Cell phone providers like Verizon, Sprint, and AT&T have settled with the Federal Communications Commission after the agency discovered the businesses were “cramming.” They were charging their clients a monthly fee for third-party premium text messaging services. The companies then kept a portion of those fees, a practice that the FCC has determined was illegal.
The problem is that the cell phone providers could not prove that their customers requested or authorized the third-party services they were being charged for. When customers complained, the cell phone companies couldn’t say why they had been charged these “PSMS” fees.

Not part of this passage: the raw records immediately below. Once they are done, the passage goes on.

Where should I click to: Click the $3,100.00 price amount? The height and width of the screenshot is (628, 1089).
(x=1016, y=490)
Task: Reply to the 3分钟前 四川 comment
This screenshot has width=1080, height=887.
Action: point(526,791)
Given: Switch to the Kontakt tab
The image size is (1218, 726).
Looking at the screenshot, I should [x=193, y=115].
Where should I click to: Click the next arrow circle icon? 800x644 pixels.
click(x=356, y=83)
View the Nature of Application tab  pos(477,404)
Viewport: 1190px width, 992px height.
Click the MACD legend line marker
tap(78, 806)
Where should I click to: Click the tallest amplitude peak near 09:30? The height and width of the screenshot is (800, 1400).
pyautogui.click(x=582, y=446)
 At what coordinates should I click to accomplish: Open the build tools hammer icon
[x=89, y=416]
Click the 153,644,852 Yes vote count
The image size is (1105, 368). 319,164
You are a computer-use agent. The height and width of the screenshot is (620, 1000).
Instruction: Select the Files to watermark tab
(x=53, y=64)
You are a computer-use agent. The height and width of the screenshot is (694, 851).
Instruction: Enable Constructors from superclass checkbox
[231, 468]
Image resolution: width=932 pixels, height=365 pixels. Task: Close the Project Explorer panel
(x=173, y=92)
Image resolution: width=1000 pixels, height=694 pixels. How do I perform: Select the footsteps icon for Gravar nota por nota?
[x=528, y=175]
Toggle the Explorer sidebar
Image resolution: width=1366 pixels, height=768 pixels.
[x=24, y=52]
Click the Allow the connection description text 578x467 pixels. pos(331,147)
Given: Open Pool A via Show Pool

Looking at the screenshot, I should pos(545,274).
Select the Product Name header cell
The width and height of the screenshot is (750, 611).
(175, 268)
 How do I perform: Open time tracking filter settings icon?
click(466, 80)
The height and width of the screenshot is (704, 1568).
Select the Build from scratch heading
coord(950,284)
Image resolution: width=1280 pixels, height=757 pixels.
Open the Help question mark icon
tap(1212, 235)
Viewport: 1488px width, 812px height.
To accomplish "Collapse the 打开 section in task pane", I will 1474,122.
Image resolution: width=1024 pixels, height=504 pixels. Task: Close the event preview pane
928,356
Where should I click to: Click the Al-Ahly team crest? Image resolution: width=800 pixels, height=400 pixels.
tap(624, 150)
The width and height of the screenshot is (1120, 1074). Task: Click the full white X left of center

Because of this, on May 12, 2015, the FCC announced a settlement with Verizon and Sprint to repay their customers for these unauthorized third-party charges. Verizon will pay $90 million and Sprint will pay $68 million.
Michigan residents are among the class of consumers who may qualify for a refund. M-Live estimates that there are 726,150 Verizon customers and as many as 393,975 Sprint customers who may see credits on their cell phone bill.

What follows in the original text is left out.